(Records)

+---+

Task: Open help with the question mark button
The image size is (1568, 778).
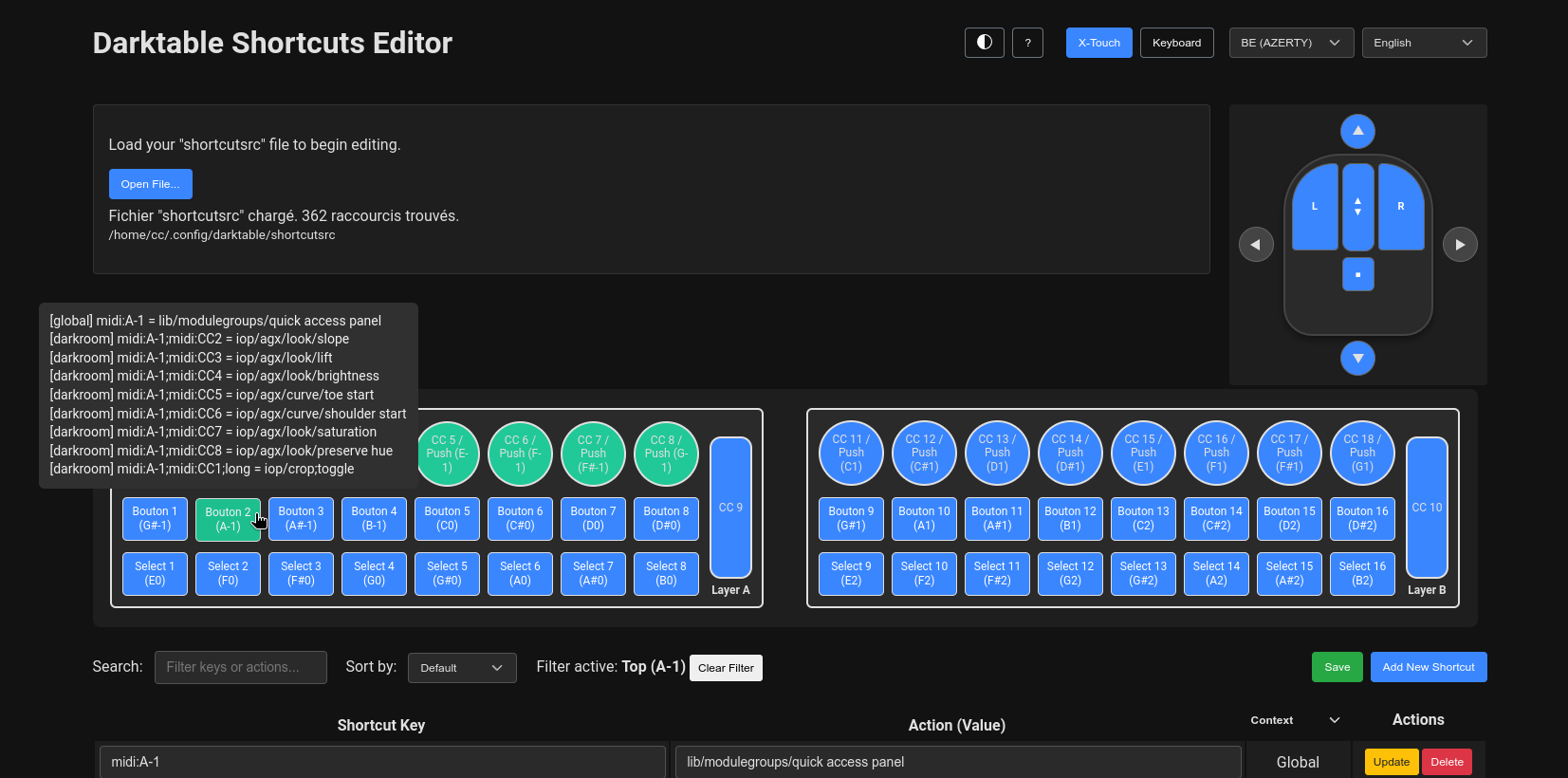Action: click(1027, 43)
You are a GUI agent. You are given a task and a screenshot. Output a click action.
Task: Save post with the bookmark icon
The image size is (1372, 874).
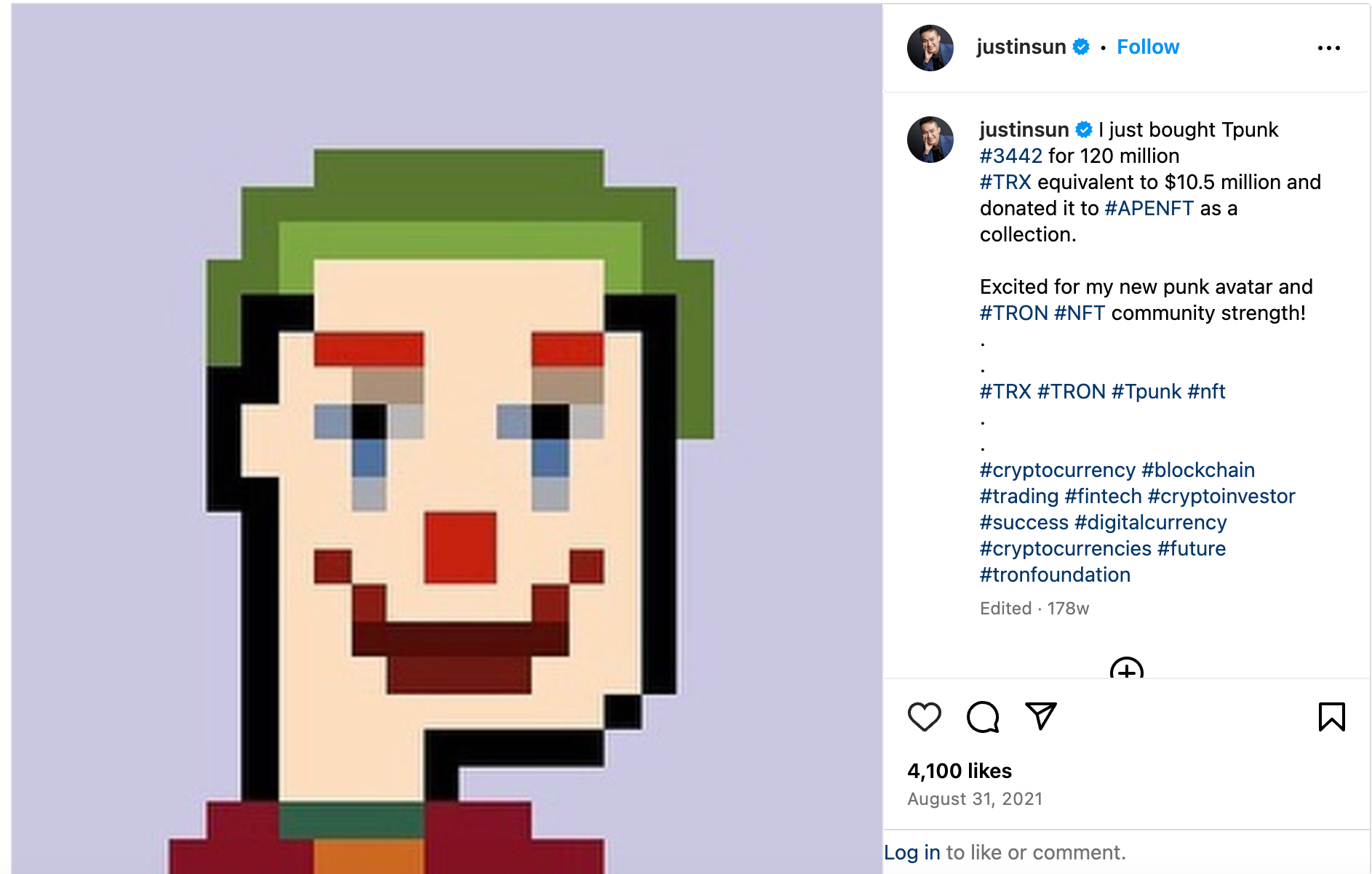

+---+

▶ _Written instruction_
Copy out every one of the lines above word for word, leaving the pictures out.

▶ _Answer to the task_
Task: Open help with the question mark button
The image size is (1568, 778).
Action: click(1027, 43)
You are a GUI agent. You are given a task and a screenshot. Output a click action.
Task: Save post with the bookmark icon
The image size is (1372, 874).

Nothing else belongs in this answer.